WORK TO COMPLETE:
Reproduce the lines of the records below, swapping every occurrence of "screenshot" for "image" and keeping all else unchanged. Omit the pictures from your answer.

A series of records:
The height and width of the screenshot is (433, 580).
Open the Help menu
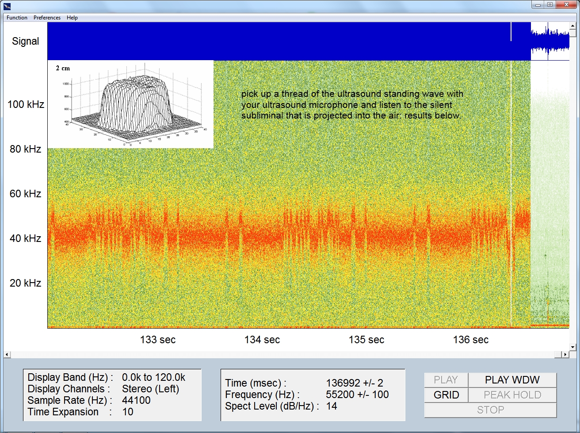click(x=72, y=18)
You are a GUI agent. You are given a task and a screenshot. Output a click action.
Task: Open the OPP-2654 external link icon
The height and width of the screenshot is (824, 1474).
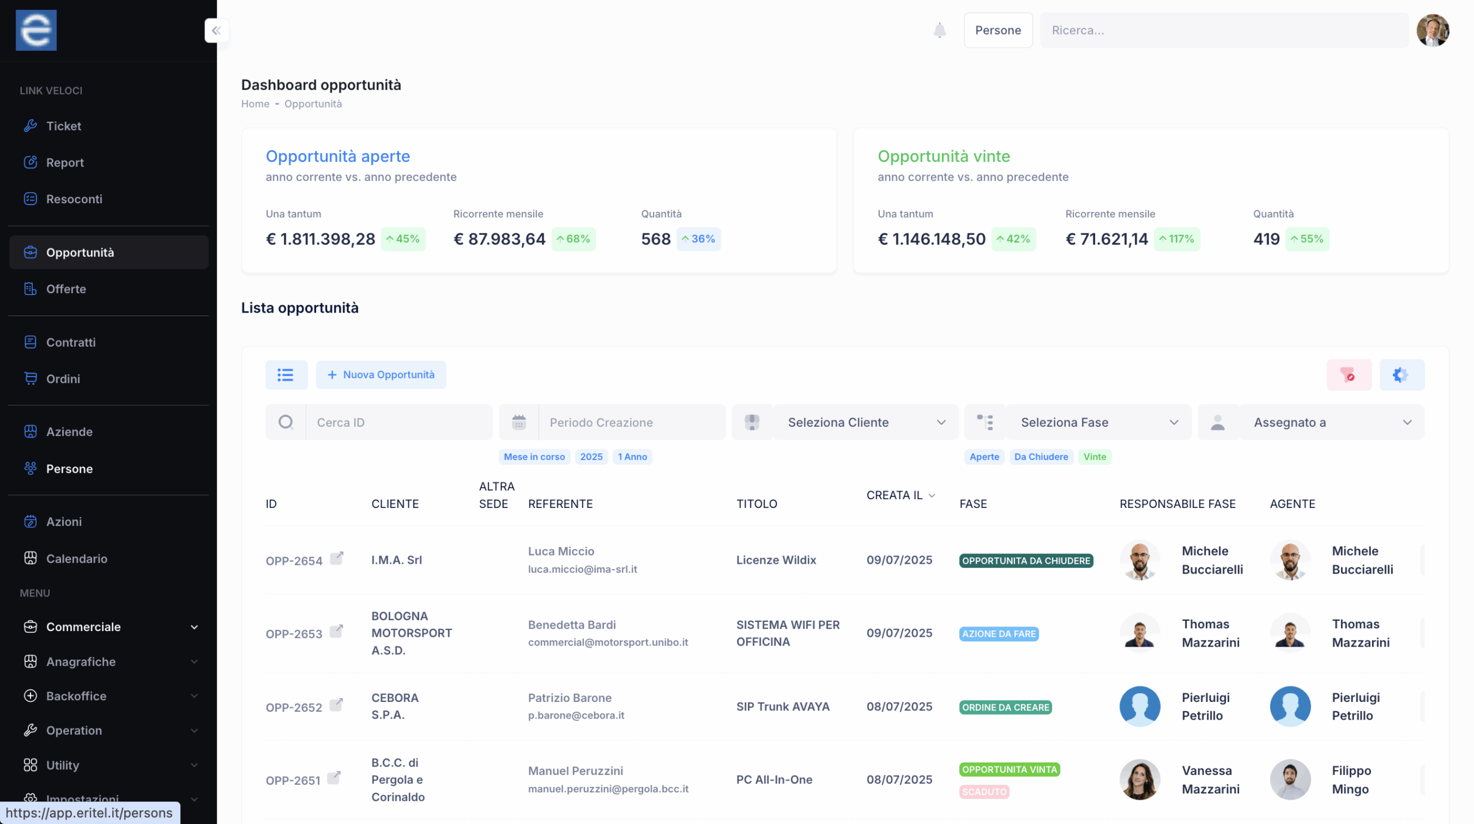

EXERCISE ANSWER:
The height and width of the image is (433, 580).
Open the Help menu
click(x=72, y=18)
You are a GUI agent. You are given a task and a image. Output a click action.
Task: Open the OPP-2654 external link icon
The height and width of the image is (824, 1474).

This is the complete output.